» **Exercise**
Transcribe the listing below line for line, keeping every character unchanged.

[Records for finding items on the display]

○ ○ ○ ○ ○

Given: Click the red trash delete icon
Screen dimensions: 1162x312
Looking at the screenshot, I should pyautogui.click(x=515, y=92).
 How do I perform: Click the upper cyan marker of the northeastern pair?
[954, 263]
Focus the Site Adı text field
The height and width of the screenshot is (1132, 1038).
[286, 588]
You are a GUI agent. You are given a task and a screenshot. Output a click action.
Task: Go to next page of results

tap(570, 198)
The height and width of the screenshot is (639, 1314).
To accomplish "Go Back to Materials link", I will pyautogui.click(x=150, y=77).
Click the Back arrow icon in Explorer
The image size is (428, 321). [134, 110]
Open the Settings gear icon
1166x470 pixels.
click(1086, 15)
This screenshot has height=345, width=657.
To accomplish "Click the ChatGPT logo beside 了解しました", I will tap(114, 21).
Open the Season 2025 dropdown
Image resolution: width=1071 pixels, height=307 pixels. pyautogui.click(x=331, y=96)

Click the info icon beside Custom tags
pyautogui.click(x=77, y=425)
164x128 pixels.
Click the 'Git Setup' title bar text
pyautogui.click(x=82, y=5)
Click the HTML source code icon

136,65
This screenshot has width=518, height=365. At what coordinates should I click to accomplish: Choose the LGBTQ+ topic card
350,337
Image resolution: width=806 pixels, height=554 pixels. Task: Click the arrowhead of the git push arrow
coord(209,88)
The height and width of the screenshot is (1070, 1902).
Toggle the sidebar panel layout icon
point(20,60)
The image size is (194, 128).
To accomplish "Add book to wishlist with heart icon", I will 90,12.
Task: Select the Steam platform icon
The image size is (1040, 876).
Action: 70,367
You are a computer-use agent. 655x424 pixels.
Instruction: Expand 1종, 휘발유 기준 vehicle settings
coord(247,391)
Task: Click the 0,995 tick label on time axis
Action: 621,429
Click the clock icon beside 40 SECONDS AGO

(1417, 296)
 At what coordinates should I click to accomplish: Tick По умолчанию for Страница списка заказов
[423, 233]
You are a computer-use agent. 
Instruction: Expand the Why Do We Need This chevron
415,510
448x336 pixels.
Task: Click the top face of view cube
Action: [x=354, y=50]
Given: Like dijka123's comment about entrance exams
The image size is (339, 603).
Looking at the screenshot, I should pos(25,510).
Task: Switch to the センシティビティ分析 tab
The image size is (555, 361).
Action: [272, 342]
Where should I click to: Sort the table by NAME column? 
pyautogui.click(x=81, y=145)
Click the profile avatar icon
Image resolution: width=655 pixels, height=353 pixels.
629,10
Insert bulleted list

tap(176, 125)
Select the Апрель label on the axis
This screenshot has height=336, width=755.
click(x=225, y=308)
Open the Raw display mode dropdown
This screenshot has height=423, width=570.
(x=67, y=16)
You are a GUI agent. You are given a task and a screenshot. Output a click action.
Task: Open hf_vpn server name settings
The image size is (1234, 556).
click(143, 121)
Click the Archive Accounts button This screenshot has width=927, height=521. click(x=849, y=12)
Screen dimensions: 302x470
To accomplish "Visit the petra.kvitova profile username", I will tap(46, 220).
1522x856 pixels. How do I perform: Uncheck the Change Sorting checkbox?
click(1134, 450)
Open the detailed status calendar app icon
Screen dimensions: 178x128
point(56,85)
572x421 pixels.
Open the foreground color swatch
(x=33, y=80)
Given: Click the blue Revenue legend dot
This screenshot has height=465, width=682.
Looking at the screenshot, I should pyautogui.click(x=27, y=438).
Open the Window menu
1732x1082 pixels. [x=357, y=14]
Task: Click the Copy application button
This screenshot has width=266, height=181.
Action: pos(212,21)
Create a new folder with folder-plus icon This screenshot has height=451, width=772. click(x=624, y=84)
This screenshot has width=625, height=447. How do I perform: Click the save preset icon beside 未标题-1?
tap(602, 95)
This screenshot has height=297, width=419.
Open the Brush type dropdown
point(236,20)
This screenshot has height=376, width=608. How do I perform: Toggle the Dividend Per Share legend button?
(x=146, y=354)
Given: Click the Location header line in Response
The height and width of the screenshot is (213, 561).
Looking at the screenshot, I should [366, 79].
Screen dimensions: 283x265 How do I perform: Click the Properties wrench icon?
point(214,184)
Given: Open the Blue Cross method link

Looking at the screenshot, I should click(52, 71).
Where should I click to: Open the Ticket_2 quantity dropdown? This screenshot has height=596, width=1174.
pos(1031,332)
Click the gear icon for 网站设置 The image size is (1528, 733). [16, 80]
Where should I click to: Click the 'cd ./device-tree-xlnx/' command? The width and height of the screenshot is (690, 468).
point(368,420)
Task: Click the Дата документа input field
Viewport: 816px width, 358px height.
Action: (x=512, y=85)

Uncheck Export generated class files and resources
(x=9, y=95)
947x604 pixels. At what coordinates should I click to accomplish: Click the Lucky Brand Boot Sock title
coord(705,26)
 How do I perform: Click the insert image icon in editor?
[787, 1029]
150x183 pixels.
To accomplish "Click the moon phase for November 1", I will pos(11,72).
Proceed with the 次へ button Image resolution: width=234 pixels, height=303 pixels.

○ ○ ○ ○ ○

» **Task output**
Given: Click the red trash delete icon
Screen dimensions: 1162x312
Looking at the screenshot, I should pyautogui.click(x=515, y=92).
 How do I perform: Click the upper cyan marker of the northeastern pair?
[954, 263]
Focus the Site Adı text field
The height and width of the screenshot is (1132, 1038).
[286, 588]
You are a GUI agent. You are given a task and a screenshot. Output a click action.
Task: Go to next page of results

tap(570, 198)
The height and width of the screenshot is (639, 1314).
To accomplish "Go Back to Materials link", I will pyautogui.click(x=150, y=77).
Click the Back arrow icon in Explorer
The image size is (428, 321). [134, 110]
Open the Settings gear icon
1166x470 pixels.
click(1086, 15)
This screenshot has height=345, width=657.
To accomplish "Click the ChatGPT logo beside 了解しました", I will tap(114, 21).
Open the Season 2025 dropdown
Image resolution: width=1071 pixels, height=307 pixels. pyautogui.click(x=331, y=96)

Click the info icon beside Custom tags
pyautogui.click(x=77, y=425)
164x128 pixels.
Click the 'Git Setup' title bar text
pyautogui.click(x=82, y=5)
Click the HTML source code icon

136,65
This screenshot has width=518, height=365. At what coordinates should I click to accomplish: Choose the LGBTQ+ topic card
350,337
Image resolution: width=806 pixels, height=554 pixels. Task: Click the arrowhead of the git push arrow
coord(209,88)
The height and width of the screenshot is (1070, 1902).
Toggle the sidebar panel layout icon
point(20,60)
The image size is (194, 128).
To accomplish "Add book to wishlist with heart icon", I will 90,12.
Task: Select the Steam platform icon
The image size is (1040, 876).
Action: 70,367
You are a computer-use agent. 655x424 pixels.
Instruction: Expand 1종, 휘발유 기준 vehicle settings
coord(247,391)
Task: Click the 0,995 tick label on time axis
Action: 621,429
Click the clock icon beside 40 SECONDS AGO

(1417, 296)
 At what coordinates should I click to accomplish: Tick По умолчанию for Страница списка заказов
[423, 233]
You are a computer-use agent. 
Instruction: Expand the Why Do We Need This chevron
415,510
448x336 pixels.
Task: Click the top face of view cube
Action: [x=354, y=50]
Given: Like dijka123's comment about entrance exams
The image size is (339, 603).
Looking at the screenshot, I should pos(25,510).
Task: Switch to the センシティビティ分析 tab
The image size is (555, 361).
Action: [272, 342]
Where should I click to: Sort the table by NAME column? 
pyautogui.click(x=81, y=145)
Click the profile avatar icon
Image resolution: width=655 pixels, height=353 pixels.
629,10
Insert bulleted list

tap(176, 125)
Select the Апрель label on the axis
This screenshot has height=336, width=755.
click(x=225, y=308)
Open the Raw display mode dropdown
This screenshot has height=423, width=570.
(x=67, y=16)
You are a GUI agent. You are given a task and a screenshot. Output a click action.
Task: Open hf_vpn server name settings
The image size is (1234, 556).
click(143, 121)
Click the Archive Accounts button This screenshot has width=927, height=521. click(x=849, y=12)
Screen dimensions: 302x470
To accomplish "Visit the petra.kvitova profile username", I will tap(46, 220).
1522x856 pixels. How do I perform: Uncheck the Change Sorting checkbox?
click(1134, 450)
Open the detailed status calendar app icon
Screen dimensions: 178x128
point(56,85)
572x421 pixels.
Open the foreground color swatch
(x=33, y=80)
Given: Click the blue Revenue legend dot
This screenshot has height=465, width=682.
Looking at the screenshot, I should pyautogui.click(x=27, y=438).
Open the Window menu
1732x1082 pixels. [x=357, y=14]
Task: Click the Copy application button
This screenshot has width=266, height=181.
Action: pos(212,21)
Create a new folder with folder-plus icon This screenshot has height=451, width=772. click(x=624, y=84)
This screenshot has width=625, height=447. How do I perform: Click the save preset icon beside 未标题-1?
tap(602, 95)
This screenshot has height=297, width=419.
Open the Brush type dropdown
point(236,20)
This screenshot has height=376, width=608. How do I perform: Toggle the Dividend Per Share legend button?
(x=146, y=354)
Given: Click the Location header line in Response
The height and width of the screenshot is (213, 561).
Looking at the screenshot, I should [366, 79].
Screen dimensions: 283x265 How do I perform: Click the Properties wrench icon?
point(214,184)
Given: Open the Blue Cross method link

Looking at the screenshot, I should click(52, 71).
Where should I click to: Open the Ticket_2 quantity dropdown? This screenshot has height=596, width=1174.
pos(1031,332)
Click the gear icon for 网站设置 The image size is (1528, 733). [16, 80]
Where should I click to: Click the 'cd ./device-tree-xlnx/' command? The width and height of the screenshot is (690, 468).
point(368,420)
Task: Click the Дата документа input field
Viewport: 816px width, 358px height.
Action: (x=512, y=85)

Uncheck Export generated class files and resources
(x=9, y=95)
947x604 pixels. At what coordinates should I click to accomplish: Click the Lucky Brand Boot Sock title
coord(705,26)
 How do I perform: Click the insert image icon in editor?
[787, 1029]
150x183 pixels.
To accomplish "Click the moon phase for November 1", I will pos(11,72).
Proceed with the 次へ button Image resolution: width=234 pixels, height=303 pixels.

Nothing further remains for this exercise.